A new cell and gene therapy approach to treat common bleeding disorder

In a new study from the Wake Forest Institute for Regenerative Medicine (WFIRM) researchers have developed an optimized cellular platform for delivering Factor 8 to better treat patients with hemophilia A.

Hemophilia A is a genetic disorder caused by a deficiency in, or the absence of, coagulation Factor 8), an essential protein for blood to clot. Hemophilia A is an x-linked genetic disease, and thus almost always affects males, and it occurs in 1 in 5,000 live male births. Roughly 20,000 individuals in the United States suffer from hemophilia A, and it is estimated that more than 400,000 people worldwide have this devastating disease, according to www.hemophilia.org. Hemophilia A is currently treated with infusions of expensive Factor 8 products 2-3 times per week for the entire life of the patient.

While these treatments have dramatically improved the life expectancy of patients with hemophilia A, they are unavailable to nearly 75% of the world's patients, they cost well over $250,000 a year (per patient), and complications can send the price tag to more than $1 million. Moreover, as many as 30% of patients with the severe form of hemophilia A develop an immune response (inhibitors) to the infused Factor 8 protein, rendering subsequent treatments ineffective and placing the patient at risk of life-threatening bleeding events. In addition, and perhaps most important, these treatments are not curative.

The delivery of Factor 8 through gene and/or cellular platforms has, therefore, emerged as a promising approach to provide long-term correction of hemophilia A. For this study, the researchers investigated the suitability of human placental cells as delivery vehicles for Factor 8 and determined an optimal Factor 8 transgene to secrete therapeutic Factor 8 levels from these cells. Using cells that are modified to over express Factor 8 allows safeguards in production that are not possible when direct vector injection is used to treat patients.

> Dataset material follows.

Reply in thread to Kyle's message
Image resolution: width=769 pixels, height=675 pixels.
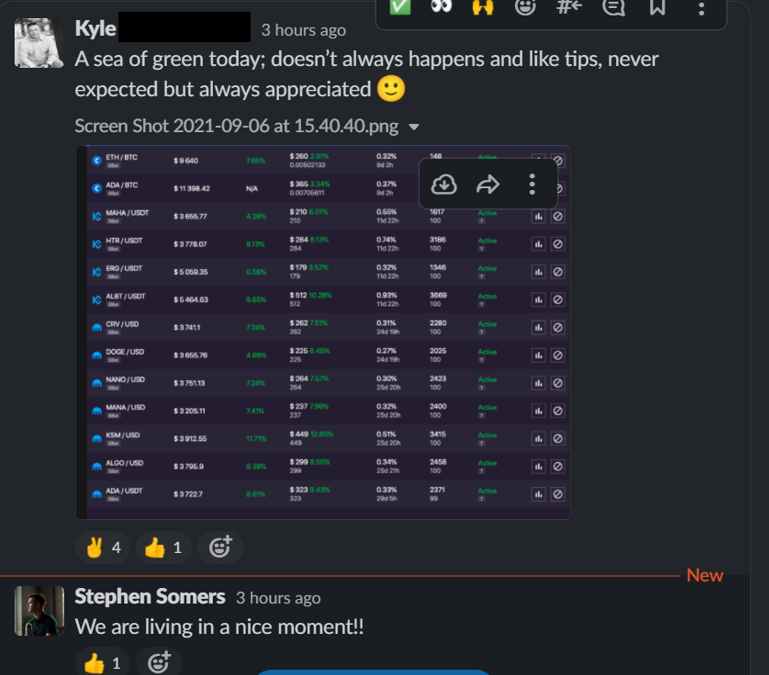pos(613,8)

"This is about the quality of life for these patients," said lead author Graca Almeida-Porada, MD, Ph.D. of WFIRM. "We are trying to develop not just a treatment, but a cure."

The research group demonstrated, for the first time, that human placental cells constitutively secrete low levels of Factor 8, confirming these cells possess the machinery necessary to express and process this challenging protein, and suggesting they may be ideally suited as a cellular platform for delivering and producing Factor 8 to correct hemophilia A.

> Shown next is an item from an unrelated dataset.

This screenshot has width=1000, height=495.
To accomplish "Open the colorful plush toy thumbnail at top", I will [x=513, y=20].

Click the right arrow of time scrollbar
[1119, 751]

"We demonstrated human placenta-derived mesenchymal cells possess a set of several fairly unique properties that make them ideal both for cellular therapies/regenerative medicine, and as vehicles for Factor 8 delivery," said Almeida-Porada. "In addition, because the pharmaceutical properties of Factor 8 can be markedly enhanced by changing the coding sequence to facilitate Factor 8 processing and secretion by the cells, we identified a modified Factor 8 transgene, amongst the several developed by our colleagues at Emory, that yielded optimal Factor 8 expression and secretion from placental cells."

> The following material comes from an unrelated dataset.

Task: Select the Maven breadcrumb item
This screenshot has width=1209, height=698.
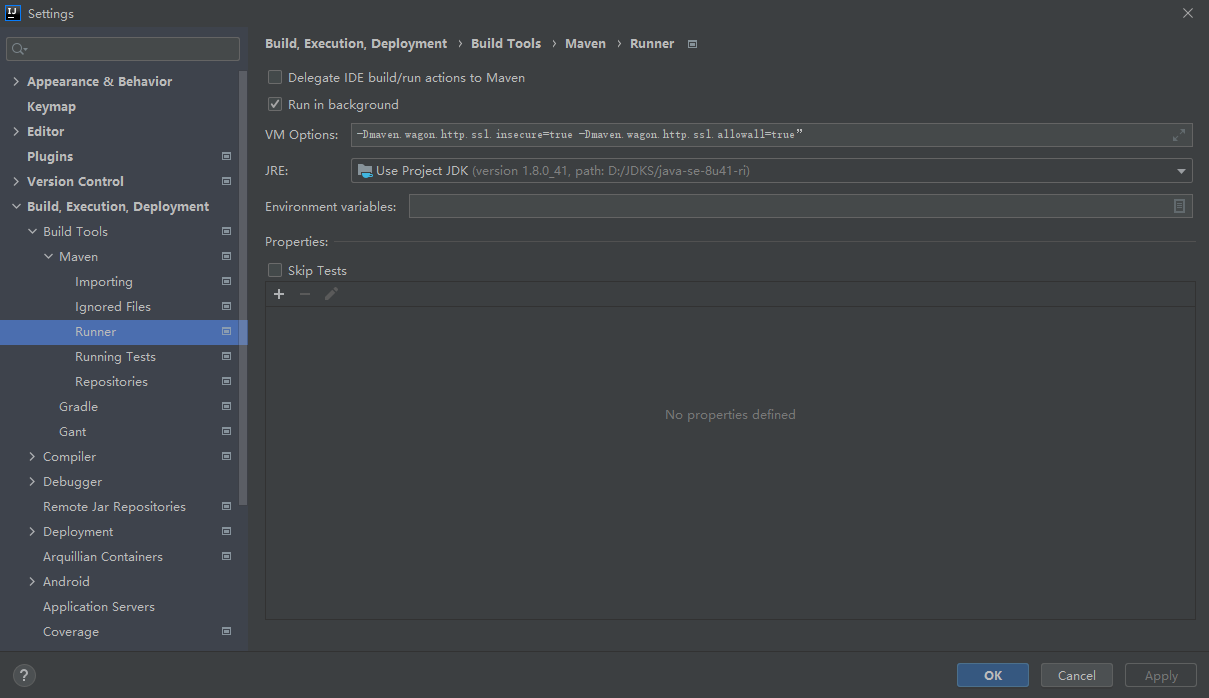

While our initial goal is to use this treatment to correct hemophilia A prior to birth, Almeida-Porada said the approach could also be used in those pediatric and adult patients who develop Factor 8 inhibitors during their lifetime. Further preclinical studies will be needed to establish in vivo safety and efficacy of this therapy, for both prenatal and postnatal recipients, she added.

"It is our hope this approach can be moved forward as a long-lasting and curative treatment option for patients with hemophilia A," added co-author and WFIRM Director Anthony Atala, MD.